07:48Et il y a quelques années, en 2007 par exemple,
07:51est-ce que vraiment il aurait été opportun pour l'UMP de dire
07:53au PS, on va faire une coalition ?
07:55Non, chacun avait une majorité absolue.
07:57Le problème, si vous voulez, aujourd'hui, il est double.
07:59Avec notre mode de scrutin, on n'a pas forcément des majorités absolues.
08:02On a l'impression que le scrutin majoritaire à deux tours, ça donne forcément des majorités.
08:05Ça n'en a jamais donné dans ce pays avant 1962,
08:07alors que c'est un mode de scrutin qui date de la Troisième République.
08:11En revanche, ça fige votre système électoral.
08:13Regardez actuellement les socialistes.
08:15Les socialistes ont toutes les peines du monde à s'émanciper du nouveau front populaire.
08:19Pourquoi ? Parce qu'en fait, ils ont été élus sur une alliance des gauches
08:24qui fait que la configuration électorale qui les a portés au palais Bourbon,
08:29si elle se modifie, les met tous sur un siège électable.
08:32Donc là, vous voyez que le mode de scrutin empêche de construire des alliances post-électorales,
08:37ce qui permet de faire la proportionnelle.
08:39Le problème, ce n'est pas un problème de culture, c'est un problème de structure.
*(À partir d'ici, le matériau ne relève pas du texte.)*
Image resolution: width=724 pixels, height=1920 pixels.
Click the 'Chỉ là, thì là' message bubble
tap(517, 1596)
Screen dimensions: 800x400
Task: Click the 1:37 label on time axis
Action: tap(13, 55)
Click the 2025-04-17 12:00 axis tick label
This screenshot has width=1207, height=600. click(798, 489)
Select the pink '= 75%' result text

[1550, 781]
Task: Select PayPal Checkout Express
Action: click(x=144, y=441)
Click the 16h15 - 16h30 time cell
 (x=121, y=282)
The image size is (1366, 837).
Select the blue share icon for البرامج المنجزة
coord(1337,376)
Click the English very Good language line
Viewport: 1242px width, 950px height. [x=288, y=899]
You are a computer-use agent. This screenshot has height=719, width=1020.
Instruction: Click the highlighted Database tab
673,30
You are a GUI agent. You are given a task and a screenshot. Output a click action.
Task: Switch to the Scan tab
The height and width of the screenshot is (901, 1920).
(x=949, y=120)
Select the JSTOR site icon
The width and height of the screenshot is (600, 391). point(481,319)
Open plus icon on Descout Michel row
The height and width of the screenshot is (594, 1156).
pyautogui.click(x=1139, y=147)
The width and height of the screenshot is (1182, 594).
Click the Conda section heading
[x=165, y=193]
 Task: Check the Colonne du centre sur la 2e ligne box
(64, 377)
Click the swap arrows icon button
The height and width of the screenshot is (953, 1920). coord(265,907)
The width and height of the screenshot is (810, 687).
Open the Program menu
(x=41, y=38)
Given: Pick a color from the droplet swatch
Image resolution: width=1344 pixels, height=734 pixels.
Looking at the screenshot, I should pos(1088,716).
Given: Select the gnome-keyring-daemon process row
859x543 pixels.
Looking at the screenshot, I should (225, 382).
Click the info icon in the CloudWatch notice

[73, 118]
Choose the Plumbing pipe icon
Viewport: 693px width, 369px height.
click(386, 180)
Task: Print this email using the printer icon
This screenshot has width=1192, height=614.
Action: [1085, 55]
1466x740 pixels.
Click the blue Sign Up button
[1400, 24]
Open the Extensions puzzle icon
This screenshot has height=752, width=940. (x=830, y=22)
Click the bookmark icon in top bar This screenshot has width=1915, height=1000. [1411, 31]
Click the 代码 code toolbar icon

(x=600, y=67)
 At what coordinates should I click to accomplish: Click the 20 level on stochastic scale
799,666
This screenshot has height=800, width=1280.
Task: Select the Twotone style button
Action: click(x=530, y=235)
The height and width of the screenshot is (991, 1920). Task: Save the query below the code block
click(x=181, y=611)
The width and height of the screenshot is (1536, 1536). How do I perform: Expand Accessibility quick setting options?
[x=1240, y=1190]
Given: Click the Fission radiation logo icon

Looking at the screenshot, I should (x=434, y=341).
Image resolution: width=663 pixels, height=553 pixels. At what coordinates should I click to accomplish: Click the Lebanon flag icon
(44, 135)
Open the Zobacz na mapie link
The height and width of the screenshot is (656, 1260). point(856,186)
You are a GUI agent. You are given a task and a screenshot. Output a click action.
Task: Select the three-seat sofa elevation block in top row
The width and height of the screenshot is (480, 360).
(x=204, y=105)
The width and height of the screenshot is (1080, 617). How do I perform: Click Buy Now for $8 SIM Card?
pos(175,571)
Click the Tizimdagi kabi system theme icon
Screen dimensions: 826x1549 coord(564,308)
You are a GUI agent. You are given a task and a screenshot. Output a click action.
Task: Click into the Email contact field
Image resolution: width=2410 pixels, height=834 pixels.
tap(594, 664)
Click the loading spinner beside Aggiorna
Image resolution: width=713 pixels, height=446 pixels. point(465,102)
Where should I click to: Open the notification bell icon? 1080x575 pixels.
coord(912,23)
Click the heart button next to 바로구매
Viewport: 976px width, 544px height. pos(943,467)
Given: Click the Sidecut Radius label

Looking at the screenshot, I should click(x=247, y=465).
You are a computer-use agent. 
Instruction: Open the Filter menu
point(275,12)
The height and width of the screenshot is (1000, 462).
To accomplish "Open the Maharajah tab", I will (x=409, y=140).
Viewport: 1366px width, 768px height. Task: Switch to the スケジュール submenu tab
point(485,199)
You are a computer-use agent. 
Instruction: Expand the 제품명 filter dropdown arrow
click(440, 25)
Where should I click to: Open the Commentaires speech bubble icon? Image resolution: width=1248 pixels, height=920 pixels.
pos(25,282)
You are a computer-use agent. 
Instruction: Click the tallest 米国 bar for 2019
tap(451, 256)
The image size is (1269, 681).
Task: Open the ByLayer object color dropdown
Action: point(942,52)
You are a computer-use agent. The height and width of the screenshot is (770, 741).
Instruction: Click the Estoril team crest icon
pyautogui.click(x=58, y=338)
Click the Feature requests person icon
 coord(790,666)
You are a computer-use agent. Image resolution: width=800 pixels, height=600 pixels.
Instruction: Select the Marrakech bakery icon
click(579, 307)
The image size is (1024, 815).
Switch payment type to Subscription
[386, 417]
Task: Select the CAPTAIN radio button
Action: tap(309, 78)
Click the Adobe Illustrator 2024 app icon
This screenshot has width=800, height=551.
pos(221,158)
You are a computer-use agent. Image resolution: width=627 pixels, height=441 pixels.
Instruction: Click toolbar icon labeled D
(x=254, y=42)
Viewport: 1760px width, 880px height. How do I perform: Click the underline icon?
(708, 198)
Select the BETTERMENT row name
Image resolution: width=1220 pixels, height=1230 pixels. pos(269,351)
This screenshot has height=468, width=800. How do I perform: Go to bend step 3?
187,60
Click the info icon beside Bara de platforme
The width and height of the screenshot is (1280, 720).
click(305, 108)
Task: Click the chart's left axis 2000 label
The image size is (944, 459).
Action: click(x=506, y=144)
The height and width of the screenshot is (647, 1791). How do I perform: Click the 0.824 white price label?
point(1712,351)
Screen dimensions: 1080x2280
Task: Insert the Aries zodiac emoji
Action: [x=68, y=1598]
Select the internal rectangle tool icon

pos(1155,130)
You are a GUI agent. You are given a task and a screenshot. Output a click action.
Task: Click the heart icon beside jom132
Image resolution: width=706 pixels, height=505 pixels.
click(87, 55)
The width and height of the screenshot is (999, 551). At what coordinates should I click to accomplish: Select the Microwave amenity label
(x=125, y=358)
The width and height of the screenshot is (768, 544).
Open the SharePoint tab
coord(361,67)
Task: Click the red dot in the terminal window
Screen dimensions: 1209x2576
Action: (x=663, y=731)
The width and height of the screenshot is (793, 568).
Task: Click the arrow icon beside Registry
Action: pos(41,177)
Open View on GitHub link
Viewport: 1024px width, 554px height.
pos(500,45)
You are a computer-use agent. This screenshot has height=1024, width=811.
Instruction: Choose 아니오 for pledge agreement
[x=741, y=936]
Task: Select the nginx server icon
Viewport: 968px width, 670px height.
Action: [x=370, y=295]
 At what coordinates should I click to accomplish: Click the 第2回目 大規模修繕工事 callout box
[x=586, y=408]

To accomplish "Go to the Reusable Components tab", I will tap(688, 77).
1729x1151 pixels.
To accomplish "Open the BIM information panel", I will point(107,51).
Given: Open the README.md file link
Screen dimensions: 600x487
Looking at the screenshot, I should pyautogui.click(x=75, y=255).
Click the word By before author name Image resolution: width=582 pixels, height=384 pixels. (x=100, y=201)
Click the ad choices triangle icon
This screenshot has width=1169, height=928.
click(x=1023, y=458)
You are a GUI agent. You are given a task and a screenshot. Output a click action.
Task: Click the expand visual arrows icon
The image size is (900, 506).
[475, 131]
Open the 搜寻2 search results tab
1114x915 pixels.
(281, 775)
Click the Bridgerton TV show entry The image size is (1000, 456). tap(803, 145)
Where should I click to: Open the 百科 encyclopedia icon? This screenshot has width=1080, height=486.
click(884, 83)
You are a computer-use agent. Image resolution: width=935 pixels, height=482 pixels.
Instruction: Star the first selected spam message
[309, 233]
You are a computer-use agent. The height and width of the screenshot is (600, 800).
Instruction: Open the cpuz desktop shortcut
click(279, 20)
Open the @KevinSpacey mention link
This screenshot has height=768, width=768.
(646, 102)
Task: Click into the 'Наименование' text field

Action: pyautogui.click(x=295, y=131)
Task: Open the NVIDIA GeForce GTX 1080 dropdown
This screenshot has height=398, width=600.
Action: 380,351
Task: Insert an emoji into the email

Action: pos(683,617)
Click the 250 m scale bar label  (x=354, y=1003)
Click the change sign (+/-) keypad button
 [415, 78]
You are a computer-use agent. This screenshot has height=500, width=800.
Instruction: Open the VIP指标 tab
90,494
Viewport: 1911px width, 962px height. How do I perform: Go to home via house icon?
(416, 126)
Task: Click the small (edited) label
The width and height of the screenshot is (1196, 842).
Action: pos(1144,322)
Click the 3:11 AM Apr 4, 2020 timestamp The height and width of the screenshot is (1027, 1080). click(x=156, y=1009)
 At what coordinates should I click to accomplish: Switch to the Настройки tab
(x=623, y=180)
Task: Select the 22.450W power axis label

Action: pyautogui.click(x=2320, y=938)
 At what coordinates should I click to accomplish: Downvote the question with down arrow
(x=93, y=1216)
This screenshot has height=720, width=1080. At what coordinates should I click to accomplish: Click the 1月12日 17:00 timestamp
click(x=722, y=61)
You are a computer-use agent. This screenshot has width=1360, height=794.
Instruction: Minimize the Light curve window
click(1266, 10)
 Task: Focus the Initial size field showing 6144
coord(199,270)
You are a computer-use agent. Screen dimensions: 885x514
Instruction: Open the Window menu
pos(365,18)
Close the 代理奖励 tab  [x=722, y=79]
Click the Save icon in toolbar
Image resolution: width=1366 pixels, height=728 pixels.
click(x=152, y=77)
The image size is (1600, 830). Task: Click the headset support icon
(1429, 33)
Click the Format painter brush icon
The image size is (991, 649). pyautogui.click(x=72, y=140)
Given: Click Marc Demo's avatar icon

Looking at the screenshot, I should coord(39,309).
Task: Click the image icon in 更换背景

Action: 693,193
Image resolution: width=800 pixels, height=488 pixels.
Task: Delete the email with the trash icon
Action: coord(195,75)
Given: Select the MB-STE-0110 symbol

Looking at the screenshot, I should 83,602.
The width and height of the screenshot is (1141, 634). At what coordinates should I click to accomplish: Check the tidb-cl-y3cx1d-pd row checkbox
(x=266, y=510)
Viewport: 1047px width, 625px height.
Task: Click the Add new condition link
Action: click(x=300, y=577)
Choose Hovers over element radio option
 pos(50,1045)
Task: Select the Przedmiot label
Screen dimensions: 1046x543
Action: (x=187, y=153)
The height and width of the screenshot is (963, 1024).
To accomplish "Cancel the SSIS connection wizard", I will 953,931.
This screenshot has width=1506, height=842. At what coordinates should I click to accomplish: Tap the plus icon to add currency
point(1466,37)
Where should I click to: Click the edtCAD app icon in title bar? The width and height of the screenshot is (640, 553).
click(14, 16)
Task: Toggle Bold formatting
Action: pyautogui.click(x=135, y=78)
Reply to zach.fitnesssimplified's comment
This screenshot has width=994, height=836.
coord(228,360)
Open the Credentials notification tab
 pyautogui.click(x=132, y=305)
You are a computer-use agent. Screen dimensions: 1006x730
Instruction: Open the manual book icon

08:42Et si vous ne changez pas les structures, vous pouvez moraliser la vie politique,
08:45dire non, mais vraiment, ils ne sont pas sérieux, etc.
08:47Vous pouvez tenter de l'essentialiser par la culture,
08:50mais vous ne réglerez pas les problèmes fondamentaux qui sont ceux de l'ingouvernabilité.
08:55Le Nouveau Régime ou l'impossible parlementarisme.
08:58Votre livre Benjamin Morel sera aujourd'hui publié.